Pines of Rome, brass
Ok well...I've been on a huge Respighi kick lately, and (since I havn't really listened to any since I was about twelve) I've been noticing a lot of things that my previously un-trained ears never caught before.
The one thing that I've noticed and havn't been able to figure out is in the fourth movement of Pines. After the orchestration has really opened up in to a really fanare-like, bold, brassy, and in this section even sometimes even harsh, there is some sort of brass echo going on. There are some really subdued in volume, but extremely loud in intensity (as in, having a lot of edge and front on the notes) that plays a two-beat figure that is then echoed, or rather repeated with more emphasis, in the trumpets.
In my recording (Bernstein, NY Phil, they're bonus tracs on a Mussorgsky cd with Pictures At an Exhibition and Night on Bald Mountain) it sounds like they're off-stage trumpets...not in the concert hall like the Verdi requiem, but placed behind the shell (like the vocalists in Holst's "Neptune").
I know this piece calls for six(ish?) ancient Roman war horns to be in this piece and he (Respighi) expected these to be played on saxophone and flugelhorn (correct me if I'm wrong on this).
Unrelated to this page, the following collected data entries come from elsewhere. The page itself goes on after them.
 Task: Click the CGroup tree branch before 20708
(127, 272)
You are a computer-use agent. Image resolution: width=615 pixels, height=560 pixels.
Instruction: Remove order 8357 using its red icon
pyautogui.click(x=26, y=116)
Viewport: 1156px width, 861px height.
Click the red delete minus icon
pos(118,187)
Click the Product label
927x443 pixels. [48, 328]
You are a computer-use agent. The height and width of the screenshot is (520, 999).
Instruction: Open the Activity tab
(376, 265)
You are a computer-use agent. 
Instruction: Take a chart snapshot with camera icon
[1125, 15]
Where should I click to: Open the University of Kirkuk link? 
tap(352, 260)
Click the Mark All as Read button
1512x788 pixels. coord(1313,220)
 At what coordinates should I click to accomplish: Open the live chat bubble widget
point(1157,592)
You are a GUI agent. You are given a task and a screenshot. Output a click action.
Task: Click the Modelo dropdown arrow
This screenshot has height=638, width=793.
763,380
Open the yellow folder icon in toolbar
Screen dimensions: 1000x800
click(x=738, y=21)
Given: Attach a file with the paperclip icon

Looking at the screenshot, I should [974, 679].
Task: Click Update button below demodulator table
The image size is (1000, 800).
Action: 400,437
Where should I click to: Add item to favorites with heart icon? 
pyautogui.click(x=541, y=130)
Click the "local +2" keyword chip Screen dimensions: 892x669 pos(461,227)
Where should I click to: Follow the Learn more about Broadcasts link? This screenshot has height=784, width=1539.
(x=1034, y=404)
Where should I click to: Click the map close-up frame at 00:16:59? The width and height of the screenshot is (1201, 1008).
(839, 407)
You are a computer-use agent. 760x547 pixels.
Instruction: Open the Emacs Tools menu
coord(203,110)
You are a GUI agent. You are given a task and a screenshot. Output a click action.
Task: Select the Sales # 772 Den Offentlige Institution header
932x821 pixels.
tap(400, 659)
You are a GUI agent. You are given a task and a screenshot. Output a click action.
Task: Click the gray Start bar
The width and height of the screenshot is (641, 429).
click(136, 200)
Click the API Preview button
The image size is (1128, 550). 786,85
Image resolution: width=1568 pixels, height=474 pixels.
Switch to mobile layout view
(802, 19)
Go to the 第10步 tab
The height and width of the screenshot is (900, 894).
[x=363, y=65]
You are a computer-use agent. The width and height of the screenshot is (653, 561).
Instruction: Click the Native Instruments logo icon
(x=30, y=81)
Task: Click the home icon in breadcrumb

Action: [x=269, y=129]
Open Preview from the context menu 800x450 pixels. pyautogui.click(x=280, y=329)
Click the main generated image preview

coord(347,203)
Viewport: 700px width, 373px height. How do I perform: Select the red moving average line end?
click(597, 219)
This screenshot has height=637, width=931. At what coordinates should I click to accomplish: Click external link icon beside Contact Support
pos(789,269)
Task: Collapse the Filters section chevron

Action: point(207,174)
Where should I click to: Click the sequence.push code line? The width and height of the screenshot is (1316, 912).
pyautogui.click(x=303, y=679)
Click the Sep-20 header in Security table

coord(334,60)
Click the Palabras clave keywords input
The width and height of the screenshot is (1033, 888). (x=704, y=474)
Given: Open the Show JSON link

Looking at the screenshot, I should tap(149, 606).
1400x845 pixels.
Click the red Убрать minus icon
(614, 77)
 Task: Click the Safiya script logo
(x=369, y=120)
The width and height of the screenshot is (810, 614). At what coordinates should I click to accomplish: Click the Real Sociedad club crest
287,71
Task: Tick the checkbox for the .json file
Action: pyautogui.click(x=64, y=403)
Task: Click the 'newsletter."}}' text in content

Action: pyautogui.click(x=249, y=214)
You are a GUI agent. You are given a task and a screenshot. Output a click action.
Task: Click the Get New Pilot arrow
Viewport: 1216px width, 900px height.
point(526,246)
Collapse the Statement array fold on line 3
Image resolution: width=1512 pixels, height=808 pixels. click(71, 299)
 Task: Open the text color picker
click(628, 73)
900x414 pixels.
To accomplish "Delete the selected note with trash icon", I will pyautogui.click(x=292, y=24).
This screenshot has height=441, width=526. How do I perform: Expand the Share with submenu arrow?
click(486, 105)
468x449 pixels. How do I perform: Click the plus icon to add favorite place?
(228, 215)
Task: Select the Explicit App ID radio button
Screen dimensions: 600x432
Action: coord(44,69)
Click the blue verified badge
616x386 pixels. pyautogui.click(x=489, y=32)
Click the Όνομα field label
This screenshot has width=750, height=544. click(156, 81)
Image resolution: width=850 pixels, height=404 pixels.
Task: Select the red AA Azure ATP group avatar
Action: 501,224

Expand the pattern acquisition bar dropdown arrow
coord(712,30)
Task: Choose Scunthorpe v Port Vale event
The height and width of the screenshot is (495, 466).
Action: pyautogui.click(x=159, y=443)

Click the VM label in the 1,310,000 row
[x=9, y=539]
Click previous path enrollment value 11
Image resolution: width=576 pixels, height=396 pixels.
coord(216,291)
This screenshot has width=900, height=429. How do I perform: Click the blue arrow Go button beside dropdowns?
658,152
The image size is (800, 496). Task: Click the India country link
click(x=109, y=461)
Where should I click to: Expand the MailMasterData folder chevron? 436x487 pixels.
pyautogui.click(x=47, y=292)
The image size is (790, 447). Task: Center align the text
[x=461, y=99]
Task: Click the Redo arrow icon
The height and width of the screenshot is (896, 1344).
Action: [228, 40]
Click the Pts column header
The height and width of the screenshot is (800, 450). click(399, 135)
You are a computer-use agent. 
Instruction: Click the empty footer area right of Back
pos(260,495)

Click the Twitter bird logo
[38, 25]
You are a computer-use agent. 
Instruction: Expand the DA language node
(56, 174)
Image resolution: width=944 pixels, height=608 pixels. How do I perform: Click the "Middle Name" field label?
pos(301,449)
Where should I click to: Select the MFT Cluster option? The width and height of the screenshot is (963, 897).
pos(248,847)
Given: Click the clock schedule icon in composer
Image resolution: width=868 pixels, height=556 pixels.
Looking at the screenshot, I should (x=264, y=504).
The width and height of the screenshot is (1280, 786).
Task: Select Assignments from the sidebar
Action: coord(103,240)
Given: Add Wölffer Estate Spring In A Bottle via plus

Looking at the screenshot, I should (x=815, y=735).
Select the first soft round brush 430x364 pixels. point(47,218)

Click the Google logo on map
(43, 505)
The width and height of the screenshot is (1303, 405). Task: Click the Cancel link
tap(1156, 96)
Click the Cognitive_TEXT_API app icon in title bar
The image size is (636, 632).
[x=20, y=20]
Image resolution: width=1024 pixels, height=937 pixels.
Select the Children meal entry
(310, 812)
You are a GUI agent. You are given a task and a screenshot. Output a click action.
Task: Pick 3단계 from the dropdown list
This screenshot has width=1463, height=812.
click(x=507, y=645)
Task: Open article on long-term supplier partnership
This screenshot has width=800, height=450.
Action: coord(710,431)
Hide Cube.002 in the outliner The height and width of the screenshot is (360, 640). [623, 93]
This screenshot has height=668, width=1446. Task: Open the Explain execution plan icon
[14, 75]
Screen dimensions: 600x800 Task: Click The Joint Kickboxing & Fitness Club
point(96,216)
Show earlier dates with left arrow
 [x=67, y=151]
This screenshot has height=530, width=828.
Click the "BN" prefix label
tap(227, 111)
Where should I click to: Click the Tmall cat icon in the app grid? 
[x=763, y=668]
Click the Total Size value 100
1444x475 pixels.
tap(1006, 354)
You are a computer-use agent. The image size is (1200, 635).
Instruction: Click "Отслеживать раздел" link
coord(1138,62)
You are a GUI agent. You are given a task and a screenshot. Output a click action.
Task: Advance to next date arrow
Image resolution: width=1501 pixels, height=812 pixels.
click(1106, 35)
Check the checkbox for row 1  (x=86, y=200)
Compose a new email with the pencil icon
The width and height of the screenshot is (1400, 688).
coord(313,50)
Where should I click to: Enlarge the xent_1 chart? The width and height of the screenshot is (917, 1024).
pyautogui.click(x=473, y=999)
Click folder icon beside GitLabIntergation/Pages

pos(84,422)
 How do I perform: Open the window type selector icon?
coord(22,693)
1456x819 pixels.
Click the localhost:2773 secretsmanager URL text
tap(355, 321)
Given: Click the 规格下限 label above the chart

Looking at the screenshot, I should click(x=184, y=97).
Is this the part that was written for these war horns?
For those of you with this recording, it's at 4:38 that this happens...for those of you without it, it's right at the final key change into Bb major.
I would normally go to consult a score for something like this, but the library in my suburb doesn't have a score section and I don't have time to get to the one at the local university or the one downtown...so thanks in advance to any theories or educated information.
Last edited by Marshall : Apr-20-2008 at 09:02.